Bifurcations address responses of systems when parameters change. In experiments, that parameter may be a knob we turn up or down.
Applications range from patterns in catalysis, embryogenesis, animal gaits, or fluid dynamics, to hysteresis, instabilities of high speed trains, catastrophic climate change, and symmetry breaking in cosmology. Mathematically, failure of the implicit function theorem is a key feature. We will learn about topics and techniques like dimension reduction, elementary catastrophes, Euler's rod, group invariance and equivariance, Hopf bifurcation, subharmonic oscillations, time reversibility, and transitions to homoclinic chaos.

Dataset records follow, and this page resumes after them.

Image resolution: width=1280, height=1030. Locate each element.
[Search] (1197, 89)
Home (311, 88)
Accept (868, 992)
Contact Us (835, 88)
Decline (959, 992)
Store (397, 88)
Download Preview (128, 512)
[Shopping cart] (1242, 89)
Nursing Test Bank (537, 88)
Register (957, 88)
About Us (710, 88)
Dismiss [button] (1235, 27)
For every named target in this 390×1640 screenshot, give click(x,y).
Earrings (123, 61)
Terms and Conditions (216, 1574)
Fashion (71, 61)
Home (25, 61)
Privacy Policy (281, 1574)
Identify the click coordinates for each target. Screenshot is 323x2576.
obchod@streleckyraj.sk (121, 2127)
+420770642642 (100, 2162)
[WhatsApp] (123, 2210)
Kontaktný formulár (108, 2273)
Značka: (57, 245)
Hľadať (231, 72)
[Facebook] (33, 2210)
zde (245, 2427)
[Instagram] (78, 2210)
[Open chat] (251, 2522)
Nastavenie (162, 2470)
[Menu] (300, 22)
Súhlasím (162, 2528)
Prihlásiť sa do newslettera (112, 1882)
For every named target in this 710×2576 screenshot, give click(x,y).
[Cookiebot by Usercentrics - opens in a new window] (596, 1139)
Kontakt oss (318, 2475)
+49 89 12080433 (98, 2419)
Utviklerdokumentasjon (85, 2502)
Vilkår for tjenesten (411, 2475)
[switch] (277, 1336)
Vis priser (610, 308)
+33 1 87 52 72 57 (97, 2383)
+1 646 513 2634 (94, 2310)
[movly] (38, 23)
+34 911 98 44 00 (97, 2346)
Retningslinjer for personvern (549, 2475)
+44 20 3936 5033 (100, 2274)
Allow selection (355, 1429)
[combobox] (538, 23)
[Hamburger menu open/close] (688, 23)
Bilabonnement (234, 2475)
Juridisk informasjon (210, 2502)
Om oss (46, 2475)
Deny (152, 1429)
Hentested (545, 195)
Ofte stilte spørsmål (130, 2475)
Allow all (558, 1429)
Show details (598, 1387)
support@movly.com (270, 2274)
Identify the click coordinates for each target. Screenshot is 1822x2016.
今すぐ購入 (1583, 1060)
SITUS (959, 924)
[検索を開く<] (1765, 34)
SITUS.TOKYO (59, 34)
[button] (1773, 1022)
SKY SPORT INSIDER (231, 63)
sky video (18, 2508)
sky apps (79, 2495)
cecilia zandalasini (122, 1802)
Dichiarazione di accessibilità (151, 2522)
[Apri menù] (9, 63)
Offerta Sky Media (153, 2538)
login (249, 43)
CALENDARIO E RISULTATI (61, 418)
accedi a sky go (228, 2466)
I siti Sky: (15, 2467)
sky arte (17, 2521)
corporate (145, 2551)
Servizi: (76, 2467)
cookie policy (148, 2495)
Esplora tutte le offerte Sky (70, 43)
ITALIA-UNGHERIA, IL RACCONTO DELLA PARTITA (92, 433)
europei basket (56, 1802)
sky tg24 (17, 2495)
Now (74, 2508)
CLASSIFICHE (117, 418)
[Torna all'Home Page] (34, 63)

Prerequisite: some introductory course in differential equations, or equivalent courage. The course will adapt to your background, and
fill in gaps when necessary. From semester 5.
For references see the books of [Alligood, Sauer, Yorke],[V.I. Arnold],[Broer, Takens], [Chow, Hale], [Kielhofer], [Yuri Kuznetsov], [Guckenheimer,Holmes], [Marsden, McCracken], [L.P. Shilnikov, A.L. Shilinikov,Turaev], [Vanderbauwhede], and [Wainwright]. But do not read all of that!
Outlook: seminars, bachelor theses, master's theses, and PhD thesis work using Dynamical Systems methods.